Soldiers share Army experiences, inspire kids
February 16, 2012
FORT STEWART, Ga. - Five Soldiers from 3rd Battalion, 69th Armor Regiment, 1st Heavy Brigade Combat Team, Third Infantry Division, braved the hallways of George Washington Carver Elementary School, Feb. 3, for the school's career day.
"We were invited to come to the career day at Washington Carver Elementary School," said Staff Sgt. Joshua Weaver, Co. B, 3/69 Armor. "We sat down with the class and showed them the different jobs there are in the Army, showed them the different uniforms and answered any questions they had. Most of the kids knew someone in the military so they already knew a little bit."
The kids sat in rapt attention as each Soldier walked through what they do in the Army. From infantryman to mechanic and scout to medic the group tried to provide a rounded look at what makes up today's Army."I thought it was a blast, it was a good chance for the kids to experience what we do in the Army to keep them safe," said Spc. David Vansandt, Headquarters and Headquarters Company, 3/69 Armor, then he laughed. "We had a lot of fun together and they asked a lot of questions."
One very serious question was asked by a 4th grader, "Can a tank take out a giant beanstalk?"
One Soldier responded quickly and confidently, "Yes, yes it can."
After their presentation, the Soldiers brought out the full Marne Standard for the kids to try on.
"The kids enjoyed being able to put on the gear," said Sgt. Jesse Mitchell, Co. E, 3/69 Armor. "They may see it a lot but they don't get a chance to wear it. Growing up as a kid, I always wondered what it was like to put Army gear on, and that's one of the reasons for me being here now."
The kids were so excited to try on the vest and see the various uniforms they wore that they went over their time limit. Both the children and the Soldiers left the class begrudgingly.
"I think it's important to get out to the communities especially being that Richmond Hill is so close to us," said Staff Sgt. Weaver, "It's a way to show that the Army is there to support."

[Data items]
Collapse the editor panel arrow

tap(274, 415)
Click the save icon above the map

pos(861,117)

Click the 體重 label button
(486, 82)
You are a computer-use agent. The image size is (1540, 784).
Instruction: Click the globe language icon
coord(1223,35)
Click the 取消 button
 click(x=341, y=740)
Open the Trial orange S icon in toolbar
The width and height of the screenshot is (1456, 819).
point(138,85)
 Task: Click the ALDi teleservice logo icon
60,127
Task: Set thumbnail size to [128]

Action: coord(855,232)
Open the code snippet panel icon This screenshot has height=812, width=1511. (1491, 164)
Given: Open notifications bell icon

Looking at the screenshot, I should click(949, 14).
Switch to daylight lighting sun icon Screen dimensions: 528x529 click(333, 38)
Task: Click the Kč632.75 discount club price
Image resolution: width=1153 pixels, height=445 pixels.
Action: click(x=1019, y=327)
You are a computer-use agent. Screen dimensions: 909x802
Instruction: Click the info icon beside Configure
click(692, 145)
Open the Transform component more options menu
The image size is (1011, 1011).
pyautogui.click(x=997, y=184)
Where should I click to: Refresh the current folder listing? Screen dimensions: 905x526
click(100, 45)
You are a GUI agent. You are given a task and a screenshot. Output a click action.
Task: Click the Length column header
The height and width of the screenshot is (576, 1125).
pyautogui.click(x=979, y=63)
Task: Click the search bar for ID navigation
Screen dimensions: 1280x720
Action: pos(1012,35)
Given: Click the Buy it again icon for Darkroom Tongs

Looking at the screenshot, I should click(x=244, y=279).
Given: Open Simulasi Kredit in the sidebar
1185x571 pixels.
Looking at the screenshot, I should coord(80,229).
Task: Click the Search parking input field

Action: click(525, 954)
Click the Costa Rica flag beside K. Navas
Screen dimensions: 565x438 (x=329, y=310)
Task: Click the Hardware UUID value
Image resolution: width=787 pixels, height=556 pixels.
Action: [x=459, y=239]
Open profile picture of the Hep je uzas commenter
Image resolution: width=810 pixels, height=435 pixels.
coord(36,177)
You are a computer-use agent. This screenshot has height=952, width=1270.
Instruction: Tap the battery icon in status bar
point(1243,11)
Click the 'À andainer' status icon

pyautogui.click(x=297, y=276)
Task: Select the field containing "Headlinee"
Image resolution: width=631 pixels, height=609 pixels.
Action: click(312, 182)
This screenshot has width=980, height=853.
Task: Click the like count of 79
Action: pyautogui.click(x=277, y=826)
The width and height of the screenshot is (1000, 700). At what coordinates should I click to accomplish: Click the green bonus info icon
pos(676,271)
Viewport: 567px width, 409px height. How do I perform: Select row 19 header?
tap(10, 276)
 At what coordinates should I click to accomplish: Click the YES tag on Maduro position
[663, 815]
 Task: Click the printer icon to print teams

Activity 1 =>
Translate this sentence from the career day article into Spanish: "Both the children and the Soldiers left the class begrudgingly."
Activity 2 =>
Using the career day article, mark each statement yes or no and quote the words that decide it. (a) The Soldiers visited the school on Feb. 3. (b) Few of the kids knew anyone in the military. (c) The kids finished trying on the gear within their time limit.

Solution 1 =>
Tanto los niños como los soldados salieron de la clase a regañadientes.

Solution 2 =>
(a) Yes: "braved the hallways of George Washington Carver Elementary School, Feb. 3, for the school's career day."
(b) No: "Most of the kids knew someone in the military so they already knew a little bit."
(c) No: "The kids were so excited to try on the vest and see the various uniforms they wore that they went over their time limit."